CONAKRY-La pression internationale ne faiblit pas sur les autorités de la transition en Guinée. Fin juillet (28 et 29), une manifestation non autorisée, -la première sous l’ère CNRD- a été réprimée dans le sang. Cinq personnes ont été tuées, dans des circonstances, que la Justice appuyée par le Gouvernement promet d’éclaircir à travers des enquêtes.

Suite à ces manifestations qui ont paralysé Conakry la semaine dernière, deux hauts dirigeants du FNDC (Oumar Sylla, Ibrahima Diallo) ont été arrêtés, inculpés puis écroués.
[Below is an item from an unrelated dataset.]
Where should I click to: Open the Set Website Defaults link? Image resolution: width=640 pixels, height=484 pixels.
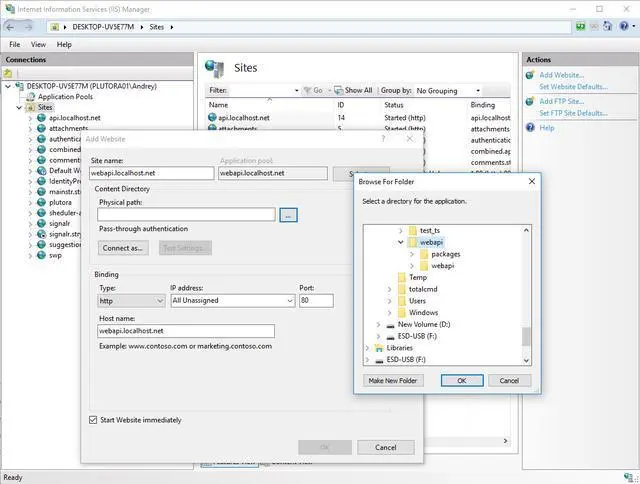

La date de l’ouverture de leur procès n’est pas encore fixée. Ces détentions qualifiées d’arbitraires, suscitent une avalanche de condamnations au Plan international.

La CEDEAO demande la « libération des détenus » et « l'ouverture rapide d'une enquête » sur les abus. Dans le même sillage, le G5 a déploré le recours excessif à la force et l'utilisation alléguée d'armes létales pour le maintien de l’ordre.

Ce mercredi 3 août 2022, c’est un haut diplomate de l’ONU qui s’est invité dans la danse, se disant consterné par la détention arbitraire de deux activistes des droits humains et les restrictions de liberté en Guinée.  

« Je suis consterné par la détention arbitraire de 2 défenseurs des droits Humains (Foniké Méngue, Ibrahima Diallo) et par les restrictions continues à la liberté de réunion. Je fais appel aux autorités à lever toute interdiction de manifester et à protéger la liberté de réunion », a appelé Clément Voule, Rapporteur spécial des Nations Unies sur le droit de manifestation.

Des élus occidentaux, des activistes panafricains ont lancé ces derniers jours des messages allant dans le même sens.